The architecture of the Jewish Museum in Berlin is designed to disorientate.  There is a Garden of Exile, designed to represent the experience of not belonging for those who fled Germany or emigrated afterwards, and both Tim and I could not stay in there.  There are vertical columns set not quite in place, so that your brain is out of synch with your body and you feel nauseous.  Literally.  There is also a ‘Void’ – an entirely empty four-sided space about 20 metres tall, barren and grey and lit only by a scrap of a window up above. When the door shut behind us, I felt panicky, and again we had to leave.  We could, of course.  The victims of the Holocaust could not.
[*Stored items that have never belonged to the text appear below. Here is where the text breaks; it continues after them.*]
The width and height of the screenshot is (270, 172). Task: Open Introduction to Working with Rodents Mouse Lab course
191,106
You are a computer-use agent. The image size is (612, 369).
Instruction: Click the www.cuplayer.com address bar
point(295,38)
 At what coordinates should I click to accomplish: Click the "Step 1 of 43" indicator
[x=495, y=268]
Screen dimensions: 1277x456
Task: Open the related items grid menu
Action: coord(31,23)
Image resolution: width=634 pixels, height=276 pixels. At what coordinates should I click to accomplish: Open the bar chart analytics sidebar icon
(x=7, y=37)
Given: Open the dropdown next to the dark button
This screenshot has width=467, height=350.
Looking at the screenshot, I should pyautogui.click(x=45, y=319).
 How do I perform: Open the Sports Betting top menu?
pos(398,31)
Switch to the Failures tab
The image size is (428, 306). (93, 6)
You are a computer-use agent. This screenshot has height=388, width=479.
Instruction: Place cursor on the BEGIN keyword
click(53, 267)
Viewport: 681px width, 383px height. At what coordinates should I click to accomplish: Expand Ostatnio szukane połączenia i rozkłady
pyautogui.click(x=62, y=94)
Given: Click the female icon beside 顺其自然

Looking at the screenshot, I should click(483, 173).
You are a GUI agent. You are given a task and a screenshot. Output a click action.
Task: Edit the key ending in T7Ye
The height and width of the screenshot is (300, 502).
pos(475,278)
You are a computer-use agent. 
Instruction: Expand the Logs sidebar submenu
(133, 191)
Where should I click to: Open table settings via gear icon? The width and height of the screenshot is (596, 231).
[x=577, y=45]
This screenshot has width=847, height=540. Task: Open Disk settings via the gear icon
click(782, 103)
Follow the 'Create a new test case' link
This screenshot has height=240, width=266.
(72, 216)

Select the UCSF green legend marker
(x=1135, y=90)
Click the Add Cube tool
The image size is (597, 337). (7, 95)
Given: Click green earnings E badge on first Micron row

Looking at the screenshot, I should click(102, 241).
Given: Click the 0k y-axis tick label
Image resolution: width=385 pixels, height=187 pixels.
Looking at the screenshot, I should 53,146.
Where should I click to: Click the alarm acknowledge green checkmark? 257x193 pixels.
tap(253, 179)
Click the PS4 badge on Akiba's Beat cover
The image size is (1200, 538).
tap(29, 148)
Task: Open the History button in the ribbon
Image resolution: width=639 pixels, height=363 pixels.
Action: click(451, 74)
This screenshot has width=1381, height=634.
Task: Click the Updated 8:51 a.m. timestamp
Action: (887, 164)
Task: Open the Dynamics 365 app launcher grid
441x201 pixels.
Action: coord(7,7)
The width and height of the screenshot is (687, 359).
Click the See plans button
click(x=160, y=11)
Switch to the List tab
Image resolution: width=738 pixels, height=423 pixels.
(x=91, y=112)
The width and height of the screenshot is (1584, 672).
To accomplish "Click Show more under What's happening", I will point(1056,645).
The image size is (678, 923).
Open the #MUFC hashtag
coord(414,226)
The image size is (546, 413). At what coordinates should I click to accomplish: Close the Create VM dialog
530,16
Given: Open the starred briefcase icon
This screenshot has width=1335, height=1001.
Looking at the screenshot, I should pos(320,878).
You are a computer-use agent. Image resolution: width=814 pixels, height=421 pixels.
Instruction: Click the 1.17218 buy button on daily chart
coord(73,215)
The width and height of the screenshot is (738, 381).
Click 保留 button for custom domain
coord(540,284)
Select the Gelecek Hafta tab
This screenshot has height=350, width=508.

There was also a sickening fragment of the yellow Star of David cloth they used to stigmatize Jews.  I had never thought about anybody designing, manufacturing and distributing this material before.  This new (to me) example of perfidy really upset me, for reasons I can’t quite explain.

But once you leave behind these awful sensory experiences, the exhibition shows you the cultural and intellectual life of pre-war German Jews.  There is memorabilia which belonged to people now lost – dolls, sewing machines, Bar Mitzvah ornaments, books and photos, but also lovely photos which show the contribution that Jewish people made in all kinds of endeavours, and also that they were interesting, lively, congenial people that anyone might be pleased to have as neighbours.  (As I did, when I lived in Caulfield as a teenager).

People deal with an experience like this in their own way, but I have to say that there were some American tourists there who were incredibly tactless.  When they moved on from the sections about pre-war Jewry and came to the Holocaust display, one of the women announced loudly that it was ‘too much’, to which one of the men replied casually that ‘this was all familiar, they’d seen it all before’.

Bored by the Holocaust…what kind of people react like that?